As a result, Bondí was away from New Orleans. Therefore, Etienne spent more time with the City Council, that now included him and Eggbert, along with Onyinye Diokpo, Renan DuBois, Holahta Hopaii, and Eoin Kennedie. Eggbert headed the city’s military and law enforcement operations, the others administered the city as, in theory, they should have been doing under the Chevalier le Moyne, and Etienne, in name, was the city’s spiritual prince. He preached and administered mass in the Place d’Armes, in sight of the new cathedral just beginning to rise on the foundations of the old one.

In fact, Etienne gave all the others leadership, and sometimes command.

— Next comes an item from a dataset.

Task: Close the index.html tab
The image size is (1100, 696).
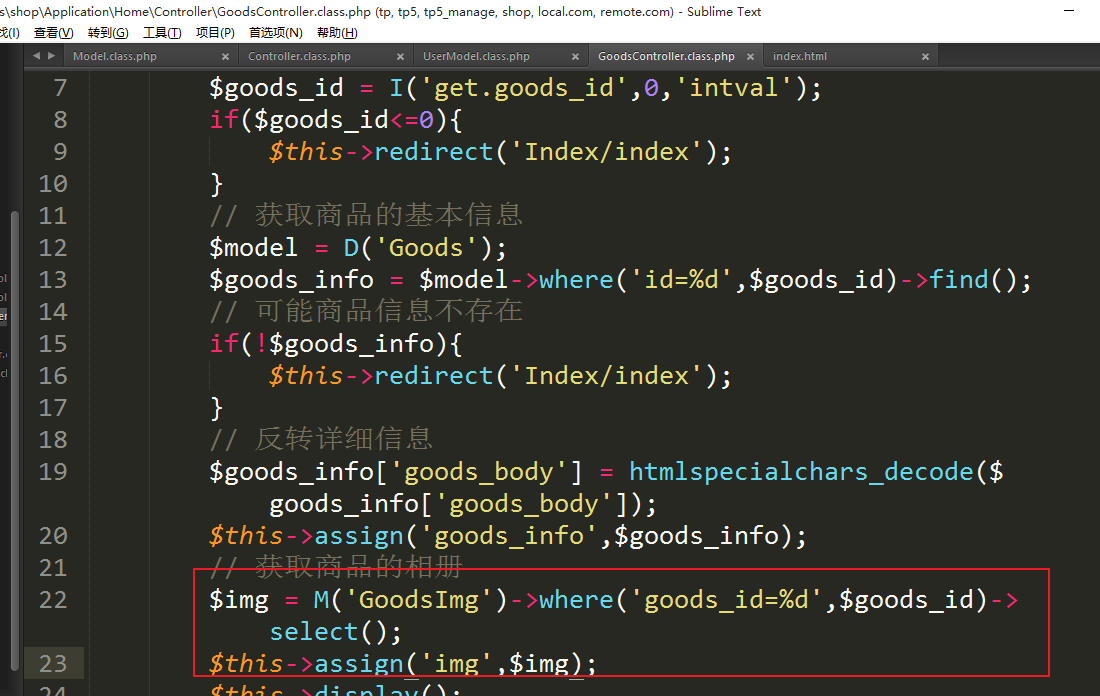Action: click(926, 57)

The entire city of New Orleans was now, whether it knew it or not, bent on avenging the murder of Bishop Chinwe Philippe Ukwu. Though so far, Etienne’s nocturnal invocations of the mystères had not, as far as he could tell, struck down his enemy.

Really, Etienne should have been chevalier. In practice, maybe now he was. But he had followed the paths that had been laid out before him, and they had made him bishop instead. He had become bishop to undertake to avenge his father’s murder on the Chevalier le Moyne.

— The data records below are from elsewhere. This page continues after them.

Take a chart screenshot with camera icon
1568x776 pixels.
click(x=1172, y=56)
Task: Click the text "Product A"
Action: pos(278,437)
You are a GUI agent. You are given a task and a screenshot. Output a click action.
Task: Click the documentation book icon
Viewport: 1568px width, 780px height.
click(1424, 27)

He must now defeat the Spanish in the field to complete that vengeance.

And then…Thomas Penn? But Penn seemed far away, and embroiled in his own struggles. Including a struggle with Sarah Elytharias, Queen of Cahokia, and Etienne’s strangest and also most sympathetic ally.

Etienne and Eggbert rode to Bishopsbridge to examine the city’s defenses. It was not routine—Etienne avoided routine because he feared assassins—but the Mississippi was a key defense that kept the Spanish out of New Orleans, and Bishopsbridge one of the key vulnerabilities.

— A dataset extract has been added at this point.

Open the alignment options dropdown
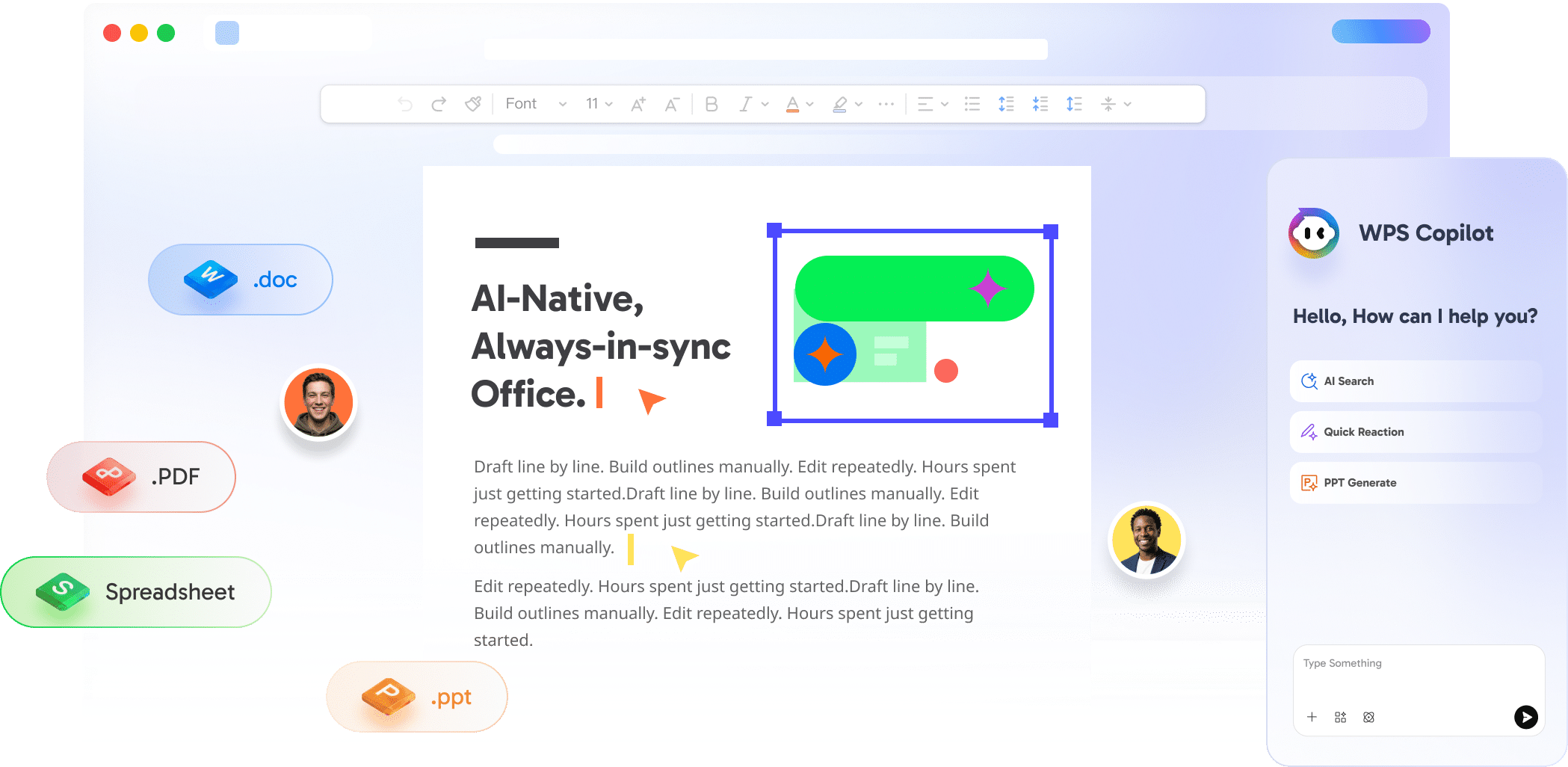Screen dimensions: 1568x767 pos(943,104)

Achebe Chibundu, the Igbo fighter who sometimes wrestled under the name Lusipher Charpile, rode silently with them. He had become expert at maintaining an invisible station just out of Etienne’s sight, and at leaping to intervene at the slightest threat.

Attack by sea was also a possibility. Jean and Pierre Lafitte and a naval militia of Catalan and Igbo smugglers gave Etienne and Eggbert regular reports on their activities sinking Spanish ships, and setting fire to Spanish ships in ports that were too close to New Orleans. The occasional Spanish ship that slipped past the Lafittes was blasted to pieces by the guns of Fort St. Philip and Fort St. Henri. Fort St. Henri, on the far shore of the Mississippi, was protected from Spanish investment by its swamps, which not only bogged down approach and rendered the work of sappers impossible, but also swarmed with basilisks. The small garrison in Fort St. Henri could only be supplied by small unmanned boats, dragged across the river from her sister fort by means of pulleys.

Upstream of the two forts, a pair of chain booms stretched across the Mississippi and anchored to sunken hulks provided an additional line of defense, one that had not yet even been reached.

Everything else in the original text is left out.